Sarkozy Wishes Ailing Chirac Well But Steps Up Poll Challenge

Jacques Chirac was in a "very satisfactory" condition, his doctors said yesterday after the French president spent his second night in a Paris military hospital with blood vessel problems that had slightly impaired his sight.
Jacques Chirac was in a "very satisfactory" condition, his doctors said yesterday after the French president spent his second night in a Paris military hospital with blood vessel problems that had slightly impaired his sight.

The news of Mr Chirac's hospitalisation, announced on Saturday, did not prevent his main election rival, the interior minister Nicolas Sarkozy, from declaring at a rally of their centre-right UMP party that "nothing could stop" his own drive for the presidency in 2007.

"The president had a good night. His general condition and his tests are very satisfactory," the Val de Grace military hospital said. Mr Chirac, 72, was admitted on Friday after what his aides described as a "vascular accident" affecting his vision. He is expected to be in hospital for several days.

Doctors said such a problem could range from a ruptured blood vessel to a stroke, which is often connected to vision trouble. More than 80% of strokes are caused by blockage in an artery carrying blood to the brain.

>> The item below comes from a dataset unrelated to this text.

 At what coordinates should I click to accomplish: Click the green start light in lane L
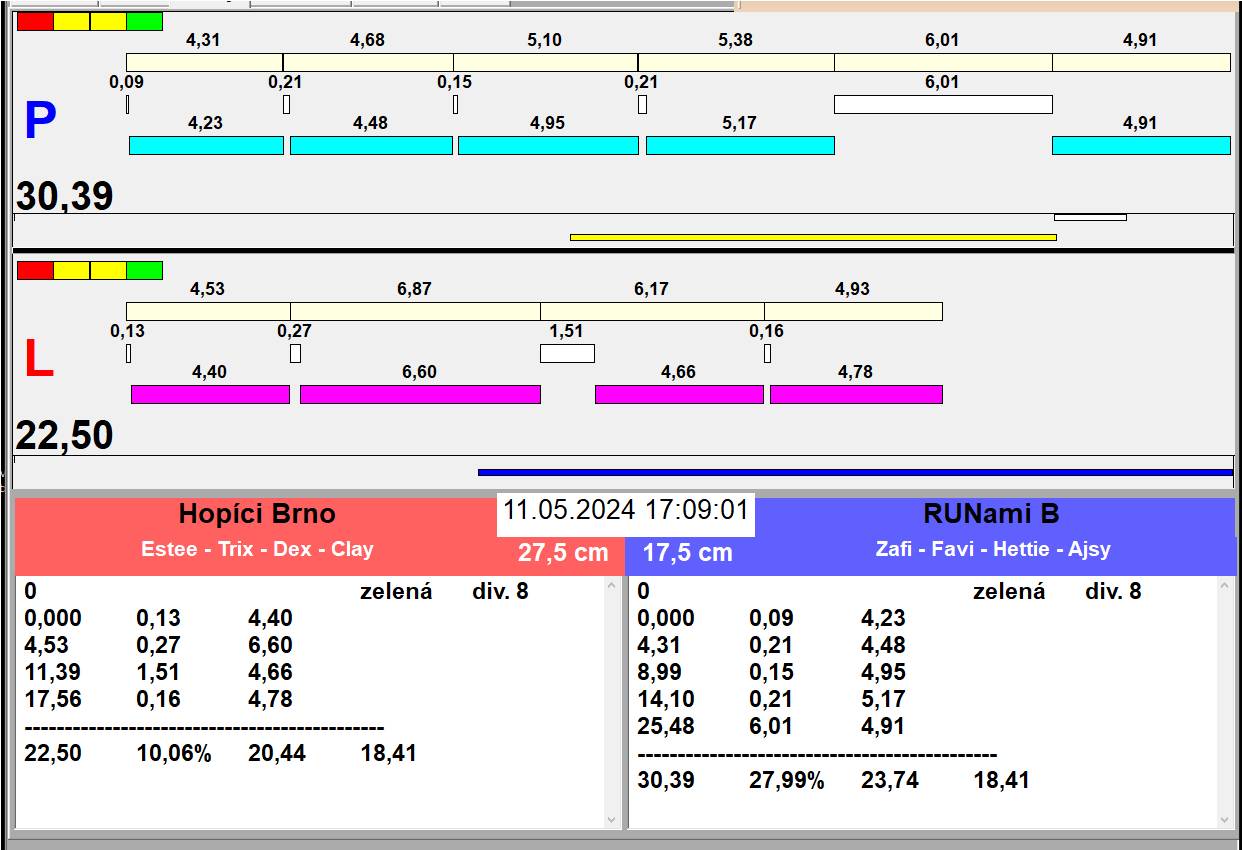tap(145, 270)
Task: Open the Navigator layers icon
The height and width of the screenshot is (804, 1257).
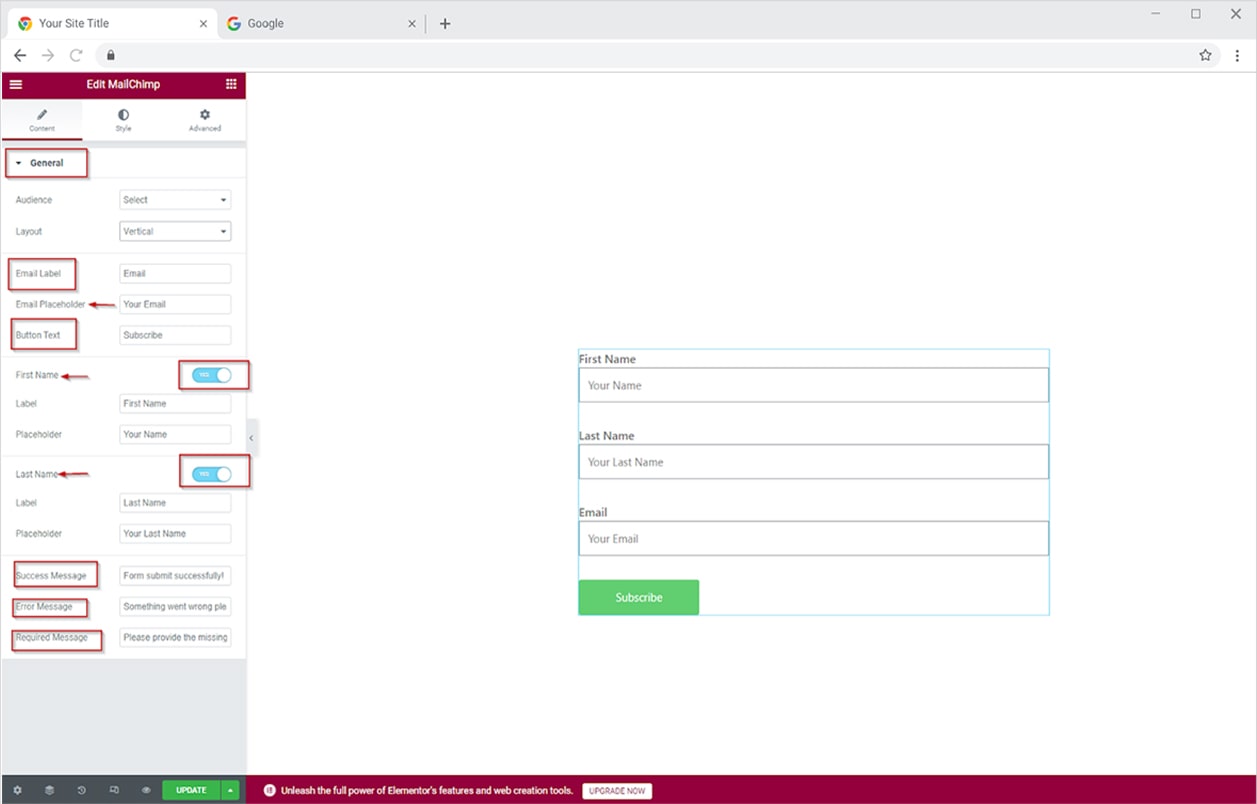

The incident will almost certainly prove a serious setback to the president's hopes of re-election, which look shaky after a string of humiliating defeats, including France's rejection of the Chirac-backed EU constitution and the loss of the 2012 Olympic Games.

Mr Sarkozy has made no secret of his intention to challenge Mr Chirac for the Elysée palace in two years' time. He told the UMP rally in the Atlantic resort of La Baule that it was possible to disagree on some issues while wishing the president a speedy recovery "with all our hearts". But he said "nobody will stop me from completing the mission that you have set for me".

With Mr Chirac's personal approval rating languishing at record lows and his health difficulties likely to accelerate, the race is on among the right wing to find his successor.

The opinion polls have long put Mr Sarkozy as the frontrunner. But the prime minister, Dominique de Villepin, the president's protege, has been rising fast in the polls and is making a determined bid to portray himself as a far more moderate, if no less efficient, potential head of state.

Mr De Villepin, who visited the president on Saturday, has focused his recent speeches on the need to "modernise" France's costly and over-generous social model. Mr Sarkozy said yesterday that France needed "a whole new model".

The president's wife, Bernadette, visited him at the hospital yesterday, but made no comment afterwards. Mr Chirac has cancelled a summit tomorrow with the German chancellor, Gerhard Schröder, and a lunch on Friday with Prince Albert II of Monaco.